Fitch Ratings put its AAA credit rating of the U.S. on negative watch late Tuesday, citing the prolonged congressional negotiations over a hike to the borrowing limit.

"Although Fitch continues to believe that the debt ceiling will be raised soon, the political brinkmanship and reduced financing flexibility could increase the risk of a U.S. default," the ratings company said.

U.S. stocks closed lower on Tuesday, but stock futures pointed to a higher open on Wall Street on Wednesday. Asia markets closed mixed.

Back in Europe, France's CAC 40 index dropped 0.8% to 4,220.26, and Germany's DAX 30 index fell 0.2% to 8,790.69, retreating from its all-time closing high reached on Tuesday.

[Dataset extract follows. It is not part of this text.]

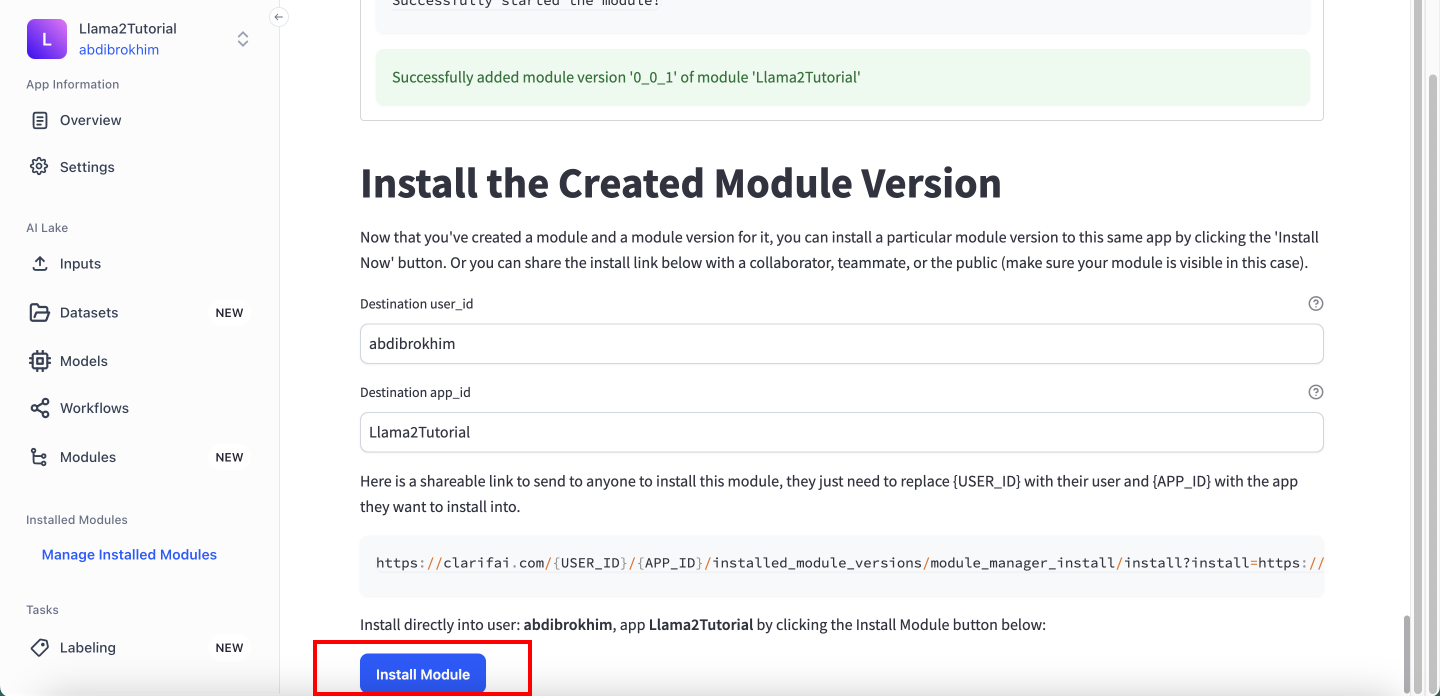The width and height of the screenshot is (1440, 696).
Task: Click the Install Module button
Action: pos(423,674)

The U.K.'s FTSE 100 index gave up 0.5% to 6,5316.10. Investors in London digested the latest U.K. labor data, which showed the unemployment rate in August held steady at 7.7%, although total employment hit a record high.

Jobless claims fell in September, adding to signs the U.K. jobs market is improving, but also fueling speculation that the Bank of England's forecast for unemployment may be off. The central bank in said in August it will keep interest rates at a record low until the joblessness rate drops below 7%, which it judged unlikely to happen before 2016.

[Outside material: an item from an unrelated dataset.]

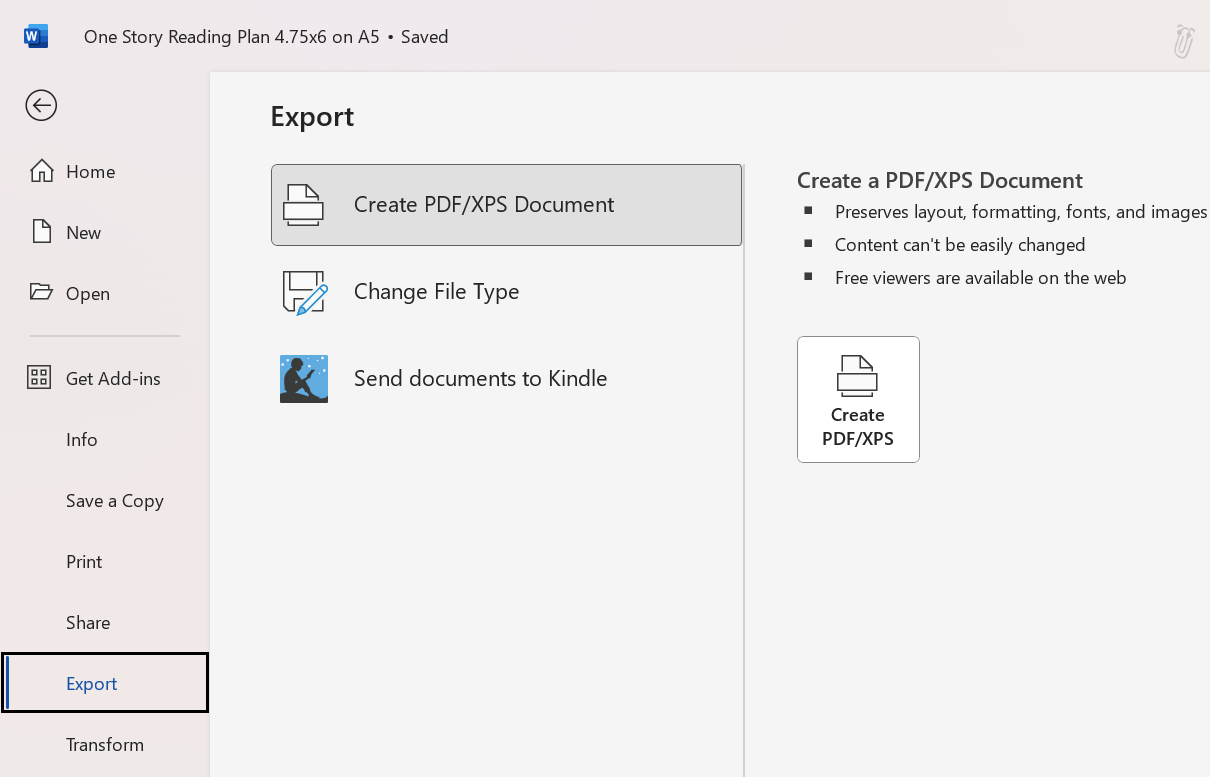Select Save a Copy from the sidebar
1210x777 pixels.
pos(114,500)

"We expect unemployment to reach 7% by Q3 2015, sooner than policy makers expect. Today's jobless claims data raise the risks that unemployment could fall to the BOE's threshold sooner than we expect, but recorded unemployment has not had a close relationship with jobless claims recently," said Rob Wood, chief U.K. economist at Berenberg, in a note.

Among notable movers in London, Burberry Group PLC gave up 1.5%, building on a 7.6% loss from Tuesday, when the stock was hit by news that Apple Inc. (AAPL) had named the luxury-goods firm's Chief Executive Angela Ahrendts as senior vice president of retail and online stores.

On a more upbeat note, shares of IMI PLC added 1.2% on news Marmon Group LLC, the industrial arm of Warren Buffett's Berkshire Hathaway Inc. (BRK/A), has bought the drinks dispensing and merchandising divisions of the British engineering company.